Assigned task ->
From the records that follow, return exactly the lines beginning at the one that contains "Click the black X delete configuration icon" and ending at the one that contains "This screenshot has height=744, width=1843.", pictures left out.

= Beginning of Section =

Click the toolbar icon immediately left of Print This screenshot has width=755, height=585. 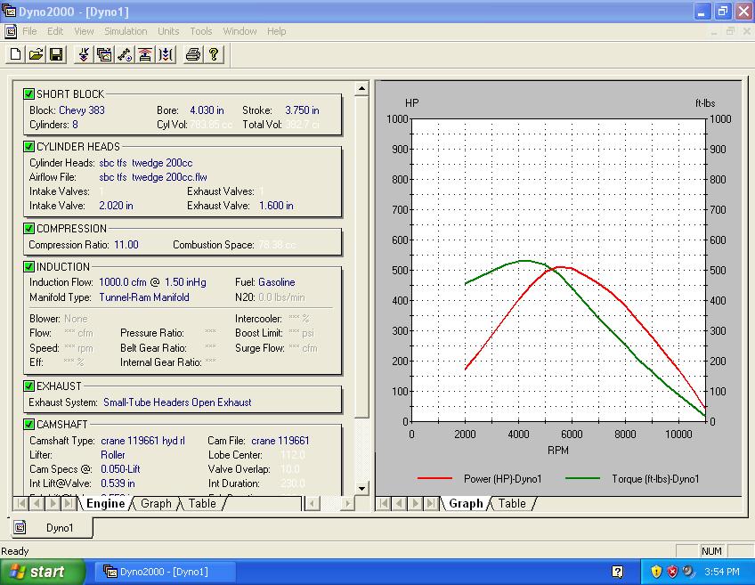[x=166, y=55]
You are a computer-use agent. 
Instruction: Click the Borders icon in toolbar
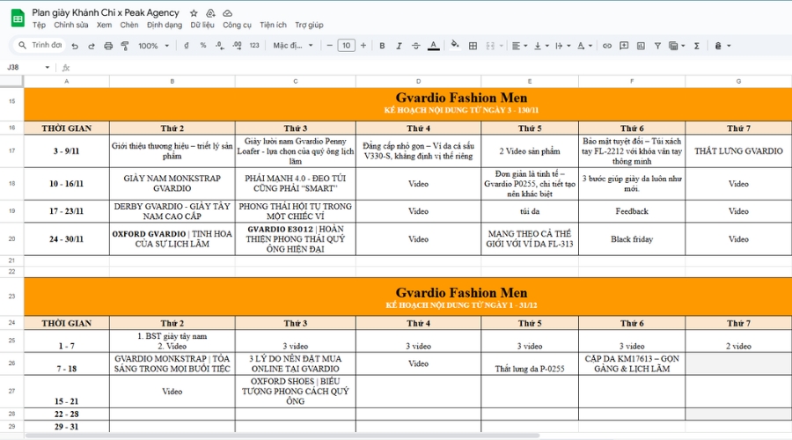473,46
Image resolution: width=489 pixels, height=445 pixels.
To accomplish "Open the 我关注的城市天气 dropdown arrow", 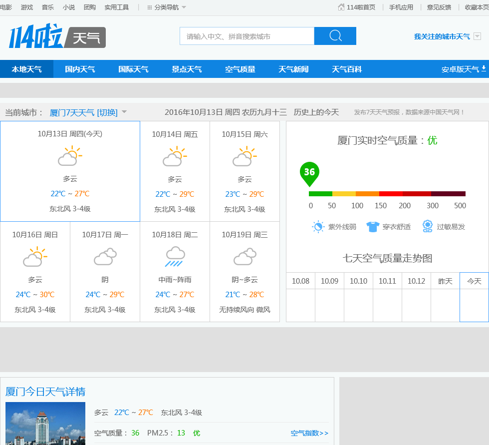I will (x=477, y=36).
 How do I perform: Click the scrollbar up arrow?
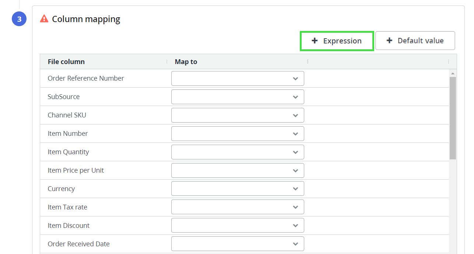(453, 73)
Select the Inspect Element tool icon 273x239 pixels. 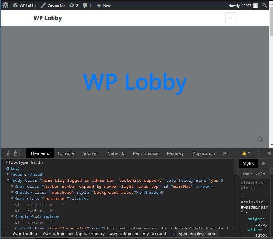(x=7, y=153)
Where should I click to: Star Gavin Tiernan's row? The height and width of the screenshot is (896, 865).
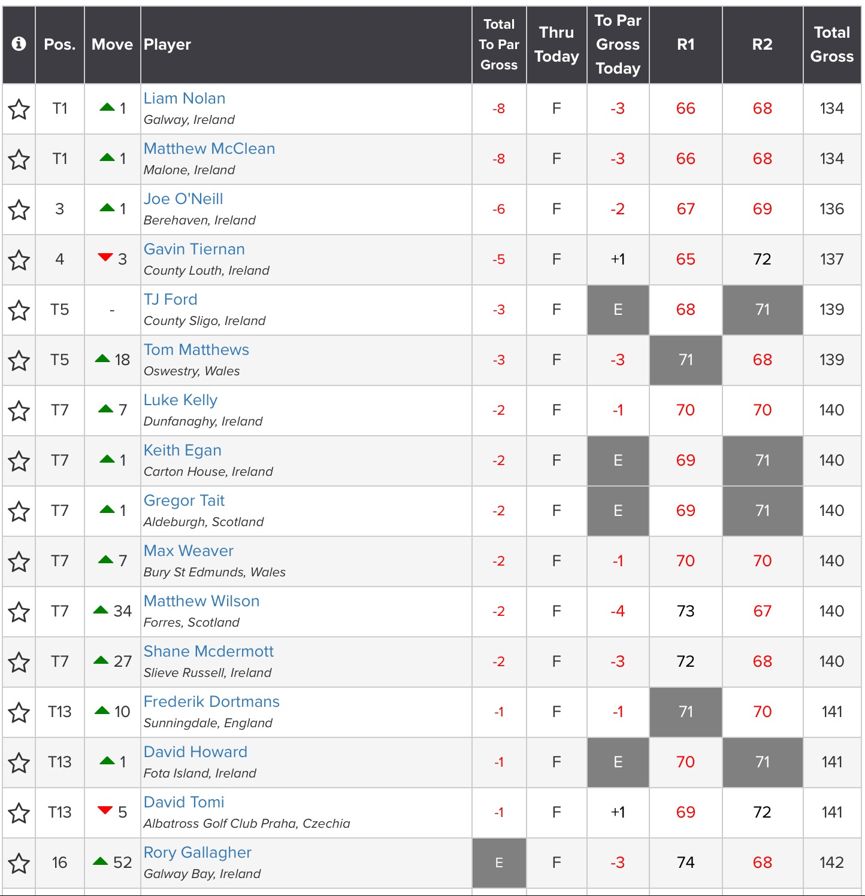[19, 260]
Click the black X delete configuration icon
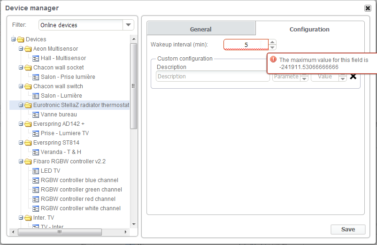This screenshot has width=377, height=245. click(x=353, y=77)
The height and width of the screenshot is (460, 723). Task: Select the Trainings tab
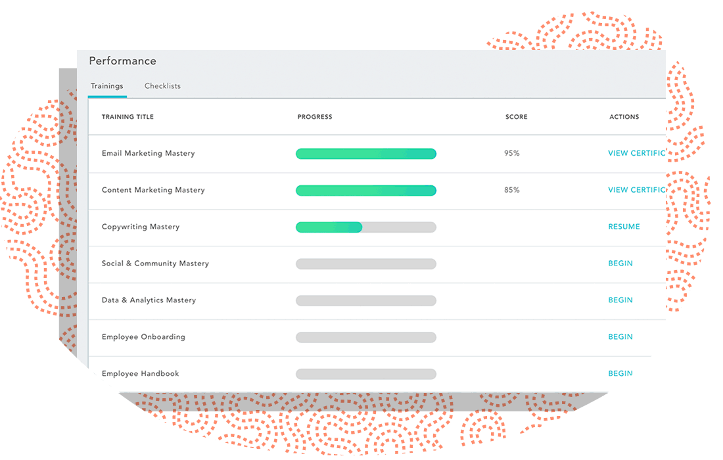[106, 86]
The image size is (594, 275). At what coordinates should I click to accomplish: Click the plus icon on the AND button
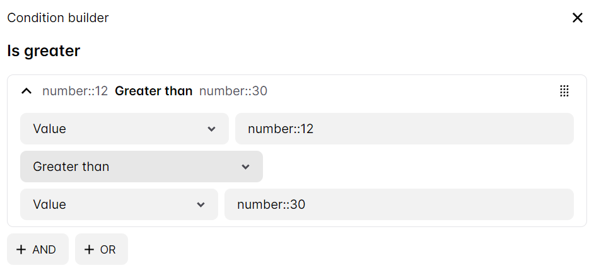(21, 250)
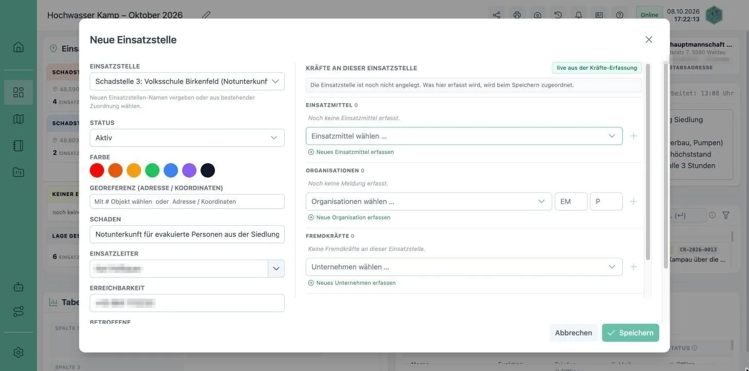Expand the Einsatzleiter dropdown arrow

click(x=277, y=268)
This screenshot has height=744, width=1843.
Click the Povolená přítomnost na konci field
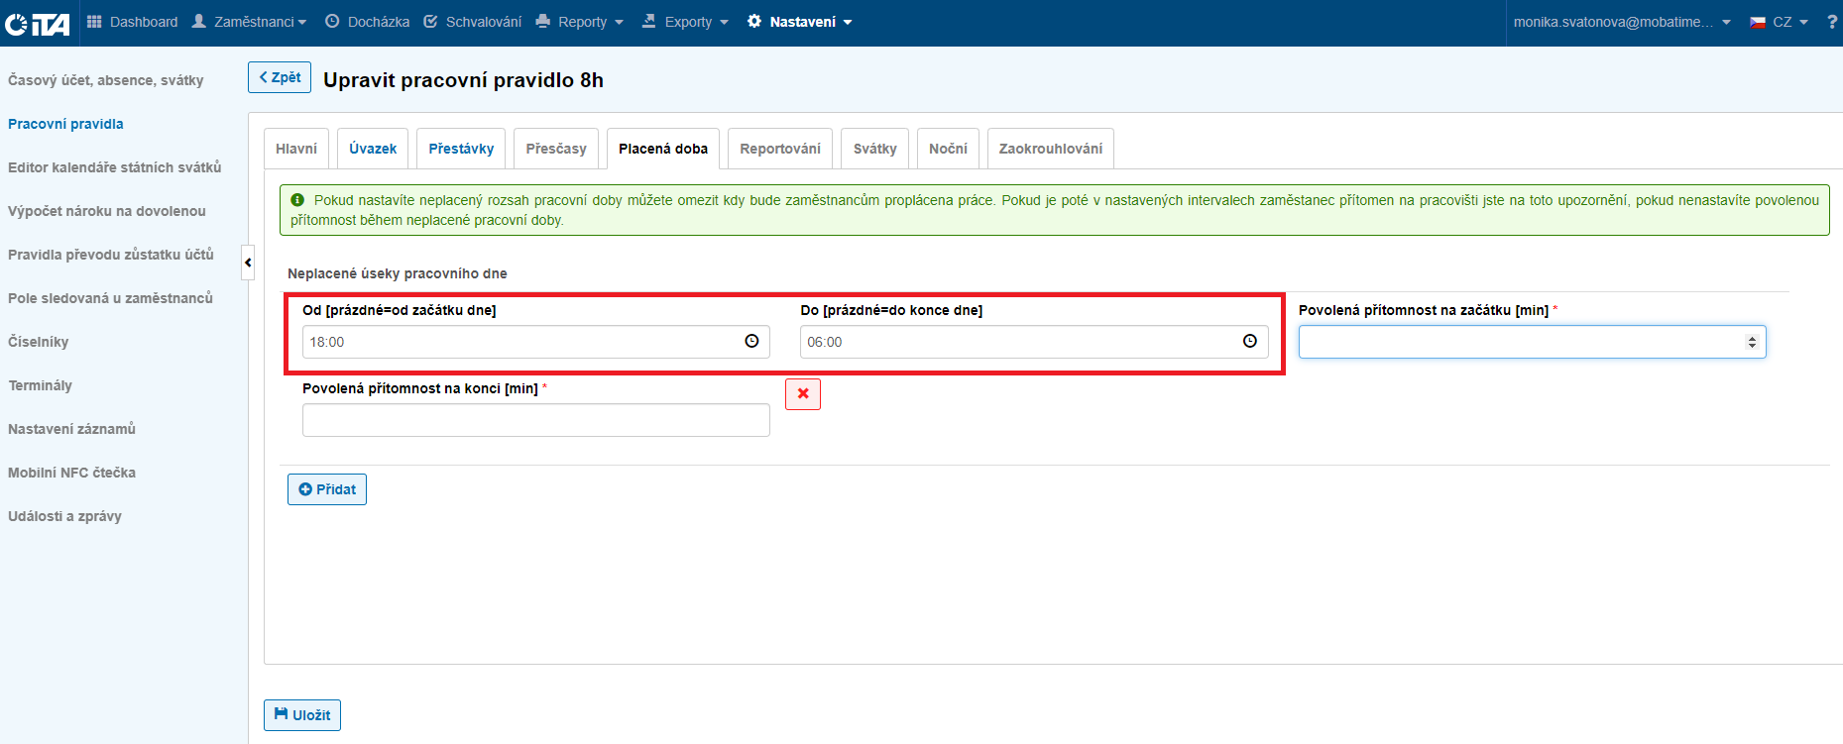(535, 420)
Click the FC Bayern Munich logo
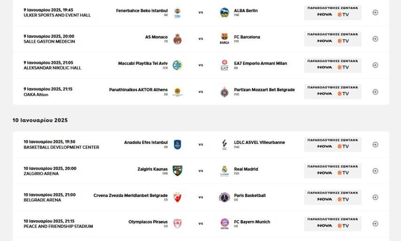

= End of Section =

Written solution ->
Click the black X delete configuration icon
This screenshot has width=377, height=245. click(x=353, y=77)
The height and width of the screenshot is (460, 723). Task: Select the Trainings tab
[106, 86]
The image size is (594, 275). At what coordinates should I click to accomplish: Click the plus icon on the AND button
(21, 250)
Expand the Einsatzleiter dropdown arrow

click(x=277, y=268)
This screenshot has height=744, width=1843.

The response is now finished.